First you need to install theano
Then install mozi via pip for bleeding edge version
sudo pip install git+https://github.com/hycis/Mozi.git@master
or simply clone and add to PYTHONPATH
.
git clone https://github.com/hycis/Mozi.git
export PYTHONPATH=/path/to/Mozi:$PYTHONPATH
in order for the install to persist via export PYTHONPATH
. Add PYTHONPATH=/path/to/TensorGraph:$PYTHONPATH
to your .bashrc
for linux or
.bash_profile
for mac. While this method works, you will have to ensure that
all the dependencies in setup.py are installed.
In Mozi, we need to set three environment paths
- MOZI_DATA_PATH
- MOZI_SAVE_PATH
- MOZI_DATABASE_PATH
MOZI_DATA_PATH
is the directory for saving and loading the datasets.
MOZI_SAVE_PATH
is the directory for saving all the models, the output log and epoch error.
MOZI_DATABASE_PATH
is the directory for saving the database that contains tables recording the hyperparameters and test errors for each training job.

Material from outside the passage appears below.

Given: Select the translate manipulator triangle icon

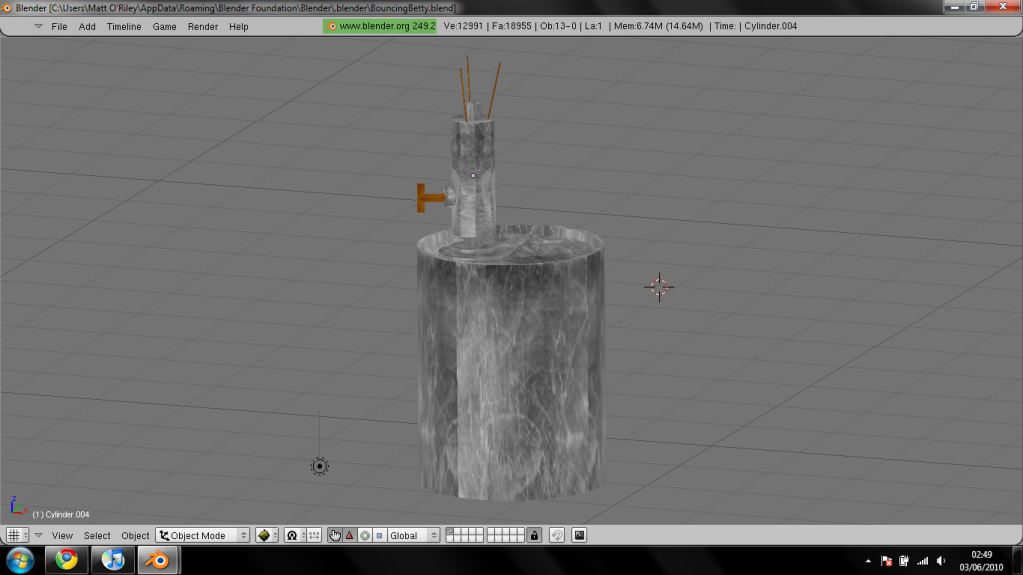Looking at the screenshot, I should tap(350, 535).
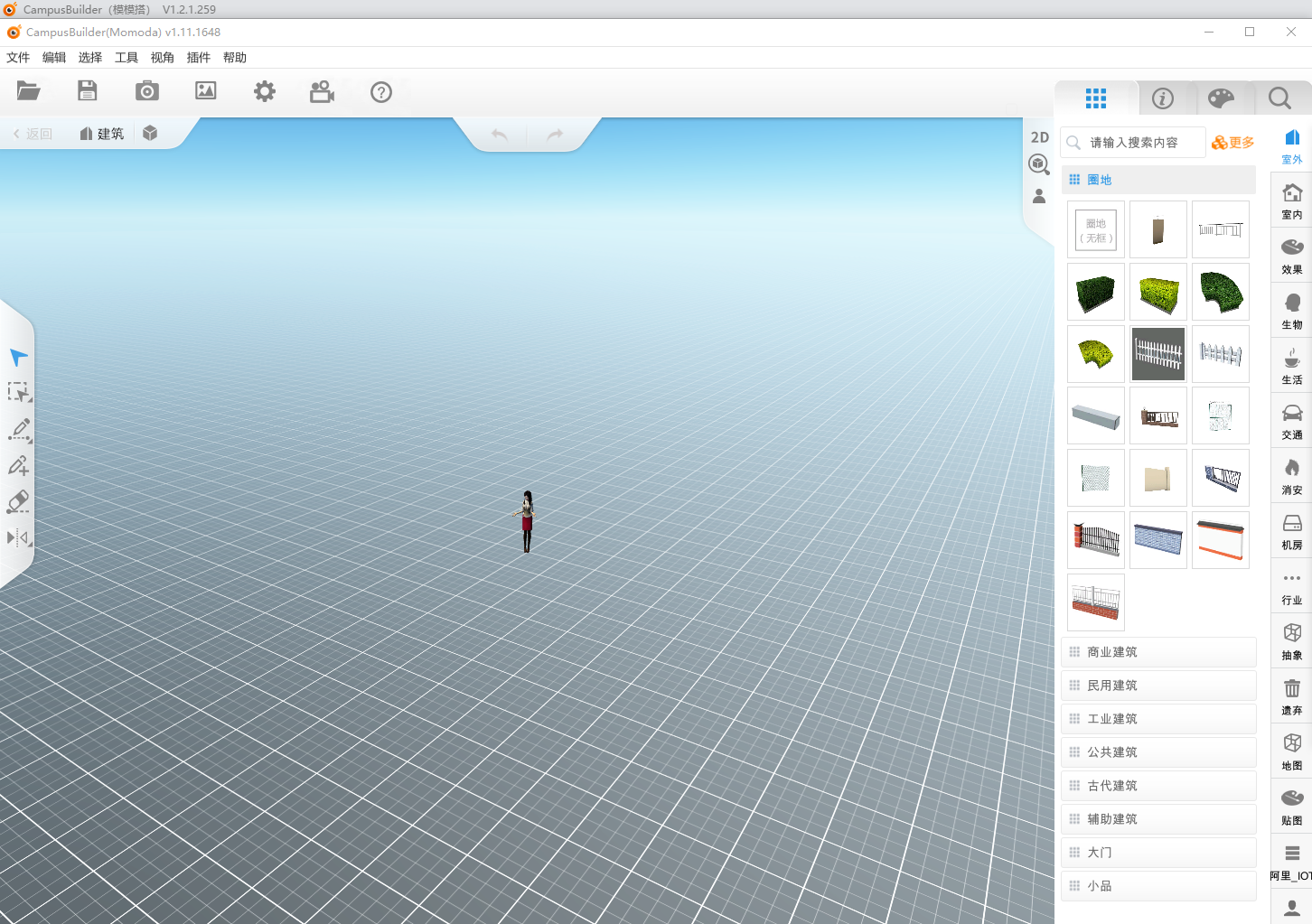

Building a model in Mozi is as simple as
import theano.tensor as T
from mozi.model import Sequential
model = Sequential(input_var=T.matrix(), output_var=T.matrix())
The input_var
is the input tensor variable that corresponds to the number of dimensions of the input dataset. The output_var
is the tensor variable that corresponds to the target of the dataset. T.matrix
for 2d data
, T.tensor3
for 3d data
and T.tensor4
for 4d data
. Next add the layers
from mozi.layers.linear import Linear
from mozi.layers.activation import RELU, Softmax
from mozi.layers.noise import Dropout
model.add(Linear(prev_dim=28*28, this_dim=200))
model.add(RELU())
model.add(Linear(prev_dim=200, this_dim=100))
model.add(RELU())
model.add(Dropout(0.5))
model.add(Linear(prev_dim=100, this_dim=10))
model.add(Softmax())
To train the model, first build a dataset and a learning method, here we use the mnist dataset and SGD
from mozi.datasets.mnist import Mnist
from mozi.learning_method import SGD
data = Mnist(batch_size=64, train_valid_test_ratio=[5,1,1])
learning_method = SGD(learning_rate=0.1, momentum=0.9, lr_decay_factor=0.9, decay_batch=10000)
Finally build a training object and put everything in to train the model
from mozi.train_object import TrainObject
from mozi.cost import mse, error
train_object = TrainObject(model = model,
log = None,
dataset = data,
train_cost = mse,
valid_cost = error,
learning_method = learning_method,
stop_criteria = {'max_epoch' : 10,
'epoch_look_back' : 5,
'percent_decrease' : 0.01}
)
train_object.setup()
train_object.run()
stop_criteria = {'max_epoch' : 10,
'epoch_look_back' : 5,
'percent_decrease' : 0.01}
The stopping criteria here means the training will stop if training has reach 'max_epoch' of 10 or the validation error does not decrease by at least 1% in the past 5 epoch.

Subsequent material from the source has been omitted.